Would You Diagnose Your Own Disease?

No, right? Then why let clients diagnose their own problems?
By Shelley Hall, principal, Catalytic Management


Cut to TV commercial. Man is sitting at his kitchen table with a knife in front of him and a phone in his hand. You hear his doctor say, “Now make a two-inch incision just below the sternum.” The patient at the kitchen table asks, “Shouldn’t you be doing this?”
Excellent question. Shouldn’t your sales team be diagnosing your client’s problems, prescribing the correct solution, and then working with the client to implement the solution? After all, they are the experts!
Ah, I can hear you say, YES, sales teams do. We drill the sales team to conduct needs analysis as part of the selling process. We teach them that asking the customer questions about their problems is the first step in a meeting. We beat our salespeople about the head until they can recite the mantra that our solutions are unique to the prospect’s situation and that’s where our value comes in.

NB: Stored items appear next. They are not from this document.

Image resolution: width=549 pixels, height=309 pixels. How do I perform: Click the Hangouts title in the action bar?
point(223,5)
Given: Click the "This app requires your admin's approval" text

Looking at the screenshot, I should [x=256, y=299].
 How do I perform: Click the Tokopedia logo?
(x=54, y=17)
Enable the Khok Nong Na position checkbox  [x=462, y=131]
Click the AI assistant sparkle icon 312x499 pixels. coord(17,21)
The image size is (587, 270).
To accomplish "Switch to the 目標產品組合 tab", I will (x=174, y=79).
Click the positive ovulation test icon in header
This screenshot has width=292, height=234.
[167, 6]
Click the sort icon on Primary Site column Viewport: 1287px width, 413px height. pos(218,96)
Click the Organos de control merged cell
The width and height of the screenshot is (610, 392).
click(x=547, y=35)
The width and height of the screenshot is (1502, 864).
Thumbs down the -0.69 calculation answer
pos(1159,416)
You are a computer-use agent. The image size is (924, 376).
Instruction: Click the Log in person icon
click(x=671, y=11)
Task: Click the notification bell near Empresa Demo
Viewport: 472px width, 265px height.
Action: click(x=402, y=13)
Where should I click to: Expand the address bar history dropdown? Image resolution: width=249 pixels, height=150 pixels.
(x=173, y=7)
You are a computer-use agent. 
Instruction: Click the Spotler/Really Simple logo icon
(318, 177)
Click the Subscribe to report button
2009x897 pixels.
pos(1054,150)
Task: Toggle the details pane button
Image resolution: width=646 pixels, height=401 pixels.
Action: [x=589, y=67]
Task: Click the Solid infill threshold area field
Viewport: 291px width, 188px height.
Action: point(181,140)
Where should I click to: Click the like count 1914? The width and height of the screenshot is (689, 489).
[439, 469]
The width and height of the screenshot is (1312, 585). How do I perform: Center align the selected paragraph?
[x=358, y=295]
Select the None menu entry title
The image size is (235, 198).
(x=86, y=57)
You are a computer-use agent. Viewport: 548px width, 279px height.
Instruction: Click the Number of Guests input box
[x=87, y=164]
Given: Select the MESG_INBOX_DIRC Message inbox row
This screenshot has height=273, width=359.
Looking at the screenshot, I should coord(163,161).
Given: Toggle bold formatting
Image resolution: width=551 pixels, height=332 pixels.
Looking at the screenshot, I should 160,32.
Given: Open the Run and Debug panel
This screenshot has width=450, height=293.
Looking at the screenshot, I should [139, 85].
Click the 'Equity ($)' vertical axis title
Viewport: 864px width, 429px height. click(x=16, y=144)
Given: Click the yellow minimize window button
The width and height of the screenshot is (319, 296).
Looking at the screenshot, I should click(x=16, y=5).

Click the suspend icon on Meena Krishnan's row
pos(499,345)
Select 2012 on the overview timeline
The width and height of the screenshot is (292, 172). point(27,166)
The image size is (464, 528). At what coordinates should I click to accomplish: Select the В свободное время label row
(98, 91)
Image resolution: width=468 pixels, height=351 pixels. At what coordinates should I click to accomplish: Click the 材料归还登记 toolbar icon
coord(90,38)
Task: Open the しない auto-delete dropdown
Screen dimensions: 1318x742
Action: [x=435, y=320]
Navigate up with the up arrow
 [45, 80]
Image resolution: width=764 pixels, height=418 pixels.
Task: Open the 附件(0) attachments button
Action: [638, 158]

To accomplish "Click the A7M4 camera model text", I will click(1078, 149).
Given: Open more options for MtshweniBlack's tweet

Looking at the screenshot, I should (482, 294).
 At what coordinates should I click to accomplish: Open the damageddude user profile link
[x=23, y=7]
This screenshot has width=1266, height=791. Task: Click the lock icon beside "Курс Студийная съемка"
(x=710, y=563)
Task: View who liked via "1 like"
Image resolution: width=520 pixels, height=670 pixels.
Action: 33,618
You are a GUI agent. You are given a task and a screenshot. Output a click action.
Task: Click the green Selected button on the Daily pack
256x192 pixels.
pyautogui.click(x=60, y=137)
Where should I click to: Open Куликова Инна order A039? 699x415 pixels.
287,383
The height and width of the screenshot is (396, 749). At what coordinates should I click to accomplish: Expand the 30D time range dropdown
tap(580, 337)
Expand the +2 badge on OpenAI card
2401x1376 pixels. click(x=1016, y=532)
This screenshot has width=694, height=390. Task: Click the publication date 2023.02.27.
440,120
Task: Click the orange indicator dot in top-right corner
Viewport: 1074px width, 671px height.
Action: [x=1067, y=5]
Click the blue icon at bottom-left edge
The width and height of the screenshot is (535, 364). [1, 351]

But is your sales team uncovering the real client issues? Or is it merely asking the client to “share your challenges”? Are your salespeople listening for what the client wants and not what the client needs? Almost every client has thought about their challenges and very likely has internally discussed a solution. The mere act of calling you or answering your call is an indication that the client has at least framed a solution and they think you have the solution. Salespeople, and through them your company, add value—real value—only when they question the client’s assumptions. The value you offer is in holding up the mirror for the client to see their real problems—to see the depth of their challenges. Human nature is such that being honest about our problems is difficult at best, and the greatest service we can provide for a prospect or client is to act as the lens through which they can filter the real from the obvious, the hard from the easy.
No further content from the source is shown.